Dataset from a cache

In this example, we will see how to build a Dataset from objects of an AbstractFullCache. For that, we need to import this Dataset class:

from __future__ import annotations

from gemseo.api import configure_logger
from gemseo.caches.memory_full_cache import MemoryFullCache
from numpy import array

configure_logger()
<RootLogger root (INFO)>

Synthetic data

Let us consider a MemoryFullCache storing two parameters:

  • x with dimension 1 which is a cache input,

  • y with dimension 2 which is a cache output.

cache = MemoryFullCache()
cache[{"x": array([1.0])}] = ({"y": array([2.0, 3.0])}, None)
cache[{"x": array([4.0])}] = ({"y": array([5.0, 6.0])}, None)

Create a dataset

We can easily build a dataset from this MemoryFullCache, either by separating the inputs from the outputs (default option):

dataset = cache.export_to_dataset("toy_cache")
print(dataset)
toy_cache
   Number of samples: 2
   Number of variables: 2
   Variables names and sizes by group:
      inputs: x (1)
      outputs: y (2)
   Number of dimensions (total = 3) by group:
      inputs: 1
      outputs: 2

or by considering all features as default parameters:

dataset = cache.export_to_dataset("toy_cache", categorize=False)
print(dataset)
toy_cache
   Number of samples: 2
   Number of variables: 2
   Variables names and sizes by group:
      parameters: x (1), y (2)
   Number of dimensions (total = 3) by group:
      parameters: 3

Access properties

dataset = cache.export_to_dataset("toy_cache")

Variables names

We can access the variables names:

print(dataset.variables)
['x', 'y']

Variables sizes

We can access the variables sizes:

print(dataset.sizes)
{'x': 1, 'y': 2}

Variables groups

We can access the variables groups:

print(dataset.groups)
['inputs', 'outputs']

Access data

Access by group

We can get the data by group, either as an array (default option):

print(dataset.get_data_by_group("inputs"))
[[1.]
 [4.]]

or as a dictionary indexed by the variables names:

print(dataset.get_data_by_group("inputs", True))
{'x': array([[1.],
       [4.]])}

Access by variable name

We can get the data by variables names, either as a dictionary indexed by the variables names (default option):

print(dataset.get_data_by_names(["x"]))
{'x': array([[1.],
       [4.]])}

or as an array:

print(dataset.get_data_by_names(["x", "y"], False))
[[1. 2. 3.]
 [4. 5. 6.]]

Access all data

We can get all the data, either as a large array:

print(dataset.get_all_data())
({'inputs': array([[1.],
       [4.]]), 'outputs': array([[2., 3.],
       [5., 6.]])}, {'inputs': ['x'], 'outputs': ['y']}, {'x': 1, 'y': 2})

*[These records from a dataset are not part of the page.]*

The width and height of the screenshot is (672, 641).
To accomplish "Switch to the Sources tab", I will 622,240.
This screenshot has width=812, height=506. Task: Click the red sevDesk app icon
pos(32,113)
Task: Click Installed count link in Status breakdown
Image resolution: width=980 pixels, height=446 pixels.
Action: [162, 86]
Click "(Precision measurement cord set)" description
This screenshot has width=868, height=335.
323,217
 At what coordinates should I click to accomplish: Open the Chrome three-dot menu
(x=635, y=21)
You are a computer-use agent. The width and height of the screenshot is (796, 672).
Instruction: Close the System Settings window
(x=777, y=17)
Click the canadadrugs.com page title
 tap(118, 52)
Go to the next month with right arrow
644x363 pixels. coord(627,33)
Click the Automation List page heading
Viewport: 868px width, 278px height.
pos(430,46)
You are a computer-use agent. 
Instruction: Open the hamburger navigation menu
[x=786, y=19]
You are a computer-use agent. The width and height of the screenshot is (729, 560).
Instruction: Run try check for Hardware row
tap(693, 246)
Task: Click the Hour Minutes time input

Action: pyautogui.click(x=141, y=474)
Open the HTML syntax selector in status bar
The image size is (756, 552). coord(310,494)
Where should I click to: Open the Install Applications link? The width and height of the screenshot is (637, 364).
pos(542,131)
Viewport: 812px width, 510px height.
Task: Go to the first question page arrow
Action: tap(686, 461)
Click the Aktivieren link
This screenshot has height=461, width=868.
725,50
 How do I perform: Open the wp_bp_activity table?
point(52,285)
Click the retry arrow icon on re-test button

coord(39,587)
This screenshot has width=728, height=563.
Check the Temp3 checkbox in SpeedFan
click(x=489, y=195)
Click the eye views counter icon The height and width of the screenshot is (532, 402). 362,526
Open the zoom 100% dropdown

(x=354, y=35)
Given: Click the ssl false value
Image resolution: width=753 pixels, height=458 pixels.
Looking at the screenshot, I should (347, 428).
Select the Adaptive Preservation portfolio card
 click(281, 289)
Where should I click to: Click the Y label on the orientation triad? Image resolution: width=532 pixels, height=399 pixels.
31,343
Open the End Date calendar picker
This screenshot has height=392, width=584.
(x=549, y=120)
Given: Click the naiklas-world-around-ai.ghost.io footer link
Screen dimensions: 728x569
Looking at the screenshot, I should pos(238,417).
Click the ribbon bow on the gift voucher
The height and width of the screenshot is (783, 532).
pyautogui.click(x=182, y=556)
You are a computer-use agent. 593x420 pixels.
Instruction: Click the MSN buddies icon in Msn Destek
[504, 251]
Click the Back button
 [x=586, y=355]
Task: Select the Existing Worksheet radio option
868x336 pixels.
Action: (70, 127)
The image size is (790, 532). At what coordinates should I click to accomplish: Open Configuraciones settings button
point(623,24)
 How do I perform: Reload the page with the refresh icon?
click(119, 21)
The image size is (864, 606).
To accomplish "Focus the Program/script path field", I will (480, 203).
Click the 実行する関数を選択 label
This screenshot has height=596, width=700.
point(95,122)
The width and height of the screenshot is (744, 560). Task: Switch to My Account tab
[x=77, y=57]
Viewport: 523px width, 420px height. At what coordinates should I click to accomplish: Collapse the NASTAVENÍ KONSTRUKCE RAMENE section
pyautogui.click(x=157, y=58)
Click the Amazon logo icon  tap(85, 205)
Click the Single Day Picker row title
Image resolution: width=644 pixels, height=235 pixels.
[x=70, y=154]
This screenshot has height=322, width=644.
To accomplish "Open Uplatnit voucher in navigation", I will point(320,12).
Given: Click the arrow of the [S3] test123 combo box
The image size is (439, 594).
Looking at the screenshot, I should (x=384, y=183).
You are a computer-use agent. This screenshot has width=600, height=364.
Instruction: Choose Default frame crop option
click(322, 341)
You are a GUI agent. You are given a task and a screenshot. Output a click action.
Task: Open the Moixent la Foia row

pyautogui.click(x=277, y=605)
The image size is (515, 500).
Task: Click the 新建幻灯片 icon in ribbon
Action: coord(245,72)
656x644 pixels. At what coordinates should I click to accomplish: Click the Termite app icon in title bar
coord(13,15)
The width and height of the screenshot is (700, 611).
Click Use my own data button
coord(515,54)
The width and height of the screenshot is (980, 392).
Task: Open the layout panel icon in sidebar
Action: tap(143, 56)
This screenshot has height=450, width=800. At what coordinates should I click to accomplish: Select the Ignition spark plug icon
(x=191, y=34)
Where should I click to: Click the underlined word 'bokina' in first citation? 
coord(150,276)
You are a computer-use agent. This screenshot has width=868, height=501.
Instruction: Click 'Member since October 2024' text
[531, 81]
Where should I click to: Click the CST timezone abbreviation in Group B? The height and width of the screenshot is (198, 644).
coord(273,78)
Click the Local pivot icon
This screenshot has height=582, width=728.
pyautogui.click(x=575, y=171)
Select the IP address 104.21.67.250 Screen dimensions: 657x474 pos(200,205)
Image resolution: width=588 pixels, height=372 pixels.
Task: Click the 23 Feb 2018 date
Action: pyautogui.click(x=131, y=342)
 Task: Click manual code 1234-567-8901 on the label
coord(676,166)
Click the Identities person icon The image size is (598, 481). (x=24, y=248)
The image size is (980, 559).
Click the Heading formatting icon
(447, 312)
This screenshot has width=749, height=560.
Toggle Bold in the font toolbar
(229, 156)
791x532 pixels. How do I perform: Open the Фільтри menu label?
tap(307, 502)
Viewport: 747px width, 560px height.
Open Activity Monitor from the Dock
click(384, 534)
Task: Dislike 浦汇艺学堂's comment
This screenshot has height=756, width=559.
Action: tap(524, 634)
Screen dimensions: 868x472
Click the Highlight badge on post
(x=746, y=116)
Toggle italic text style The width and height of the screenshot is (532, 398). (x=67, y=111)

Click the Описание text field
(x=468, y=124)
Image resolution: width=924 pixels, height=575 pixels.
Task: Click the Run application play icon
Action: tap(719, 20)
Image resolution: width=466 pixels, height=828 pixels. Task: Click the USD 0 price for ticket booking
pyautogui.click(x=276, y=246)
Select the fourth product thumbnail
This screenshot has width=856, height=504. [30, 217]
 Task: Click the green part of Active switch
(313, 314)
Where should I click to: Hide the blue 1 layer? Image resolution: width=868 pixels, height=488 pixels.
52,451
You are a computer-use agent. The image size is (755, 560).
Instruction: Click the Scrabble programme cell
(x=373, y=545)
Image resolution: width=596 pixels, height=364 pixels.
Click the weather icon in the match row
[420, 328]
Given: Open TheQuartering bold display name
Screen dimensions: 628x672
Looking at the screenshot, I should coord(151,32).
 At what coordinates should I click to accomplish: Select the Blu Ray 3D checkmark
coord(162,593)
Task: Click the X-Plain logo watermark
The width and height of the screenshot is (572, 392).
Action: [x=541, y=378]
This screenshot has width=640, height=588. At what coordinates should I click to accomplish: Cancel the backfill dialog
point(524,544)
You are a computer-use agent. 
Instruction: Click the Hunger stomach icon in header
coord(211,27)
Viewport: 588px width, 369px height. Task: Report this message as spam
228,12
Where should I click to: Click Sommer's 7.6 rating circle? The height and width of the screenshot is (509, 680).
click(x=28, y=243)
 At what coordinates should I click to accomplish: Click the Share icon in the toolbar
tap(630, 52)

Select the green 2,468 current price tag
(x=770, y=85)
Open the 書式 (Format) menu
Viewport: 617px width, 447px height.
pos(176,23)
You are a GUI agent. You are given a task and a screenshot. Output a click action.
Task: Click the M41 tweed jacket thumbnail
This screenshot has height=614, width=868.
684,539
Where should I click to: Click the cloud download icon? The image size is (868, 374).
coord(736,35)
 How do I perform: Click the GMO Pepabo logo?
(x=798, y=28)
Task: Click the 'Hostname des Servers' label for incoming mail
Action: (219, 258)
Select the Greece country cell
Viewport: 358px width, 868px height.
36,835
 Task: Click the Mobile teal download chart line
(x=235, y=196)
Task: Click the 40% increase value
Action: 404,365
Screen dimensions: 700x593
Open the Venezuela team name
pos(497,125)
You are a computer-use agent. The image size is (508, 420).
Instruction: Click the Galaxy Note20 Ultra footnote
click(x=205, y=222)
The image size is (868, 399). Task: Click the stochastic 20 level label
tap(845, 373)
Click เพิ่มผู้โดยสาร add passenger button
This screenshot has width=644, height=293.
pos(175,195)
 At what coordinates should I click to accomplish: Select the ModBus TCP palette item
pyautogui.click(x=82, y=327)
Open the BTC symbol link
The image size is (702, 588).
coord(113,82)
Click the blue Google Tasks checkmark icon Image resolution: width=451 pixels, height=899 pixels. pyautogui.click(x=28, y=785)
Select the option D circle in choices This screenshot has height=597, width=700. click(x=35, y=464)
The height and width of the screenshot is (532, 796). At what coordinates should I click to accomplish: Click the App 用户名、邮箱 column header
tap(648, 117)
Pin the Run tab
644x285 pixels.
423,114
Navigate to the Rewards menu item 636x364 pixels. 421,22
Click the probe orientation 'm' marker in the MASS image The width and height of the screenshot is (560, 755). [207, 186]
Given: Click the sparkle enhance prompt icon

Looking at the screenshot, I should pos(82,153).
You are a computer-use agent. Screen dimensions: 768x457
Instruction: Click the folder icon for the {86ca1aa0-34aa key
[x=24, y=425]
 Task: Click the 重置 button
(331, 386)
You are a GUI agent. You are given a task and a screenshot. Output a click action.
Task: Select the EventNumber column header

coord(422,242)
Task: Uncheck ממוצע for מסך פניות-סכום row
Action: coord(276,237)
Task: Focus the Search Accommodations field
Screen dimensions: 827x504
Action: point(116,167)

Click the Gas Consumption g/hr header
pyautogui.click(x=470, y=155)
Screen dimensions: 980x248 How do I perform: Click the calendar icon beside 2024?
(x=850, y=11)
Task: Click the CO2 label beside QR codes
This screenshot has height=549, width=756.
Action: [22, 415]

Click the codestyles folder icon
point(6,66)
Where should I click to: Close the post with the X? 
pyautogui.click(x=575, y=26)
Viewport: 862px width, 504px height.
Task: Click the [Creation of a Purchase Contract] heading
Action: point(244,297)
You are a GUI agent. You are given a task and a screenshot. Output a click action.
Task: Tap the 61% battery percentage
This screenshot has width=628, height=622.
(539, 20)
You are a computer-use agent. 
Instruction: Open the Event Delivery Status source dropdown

or as a dictionary indexed by variables names:

print(dataset.get_all_data(as_dict=True))
{'inputs': {'x': array([[1.],
       [4.]])}, 'outputs': {'y': array([[2., 3.],
       [5., 6.]])}}

We can get these data sorted by category, either with a large array for each category:

print(dataset.get_all_data(by_group=False))
(array([[1., 2., 3.],
       [4., 5., 6.]]), ['x', 'y'], {'x': 1, 'y': 2})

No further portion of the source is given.